I typically give my boy 30-45 minutes after he wakes up to let him do his business before handling.


----------



## lilyluna (Sep 7, 2018)

What Kaito said! Or your baby probably gets scared (anxiety poops), which happens with Lily when she’s in a new environment, and which she did a whole lot when she was younger. I read that it gets better with time (i.e. hedgies are better able to control their poops as they grow older), but until then, baby wipes are going to be your best friend. Haha. Also, poops are great indicators of health, so keep an eye on them as well! Good luck!


----------



## Ria (Aug 30, 2018)

Holly doesnt poop on me as much now.

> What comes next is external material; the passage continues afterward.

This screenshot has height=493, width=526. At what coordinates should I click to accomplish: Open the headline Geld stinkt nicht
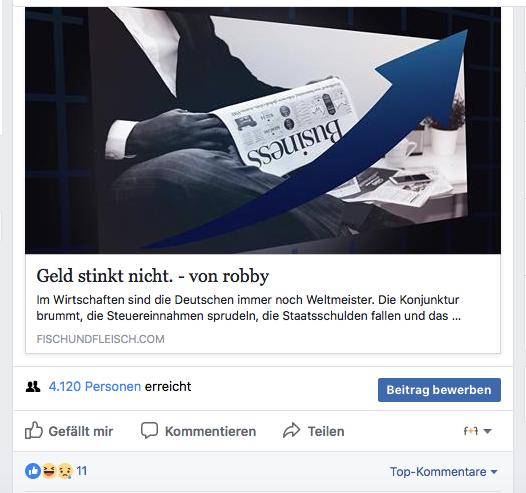pyautogui.click(x=153, y=276)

She typically tends to save them for when my mum holds her, when shes in her cage, being weighed orrrrr the bath haha


----------



## Kolya (Oct 18, 2018)

My hedgie would often poop and pee in my lap... Then I read somewhere on here to try to put it in warm water , just enough to wet its feet (which also helps in cleaning old poop off). I did it last night, and about 2 minutes in, Kolya did all his business (he's still a baby so he poops like a pup) in the water and didn't feel the need to go for the rest of the time he was out! Will definitely try again tonight; he's finally getting used to being in the sink. Just make sure you clean hedgie off again so he doesn't get the new poop on him.


----------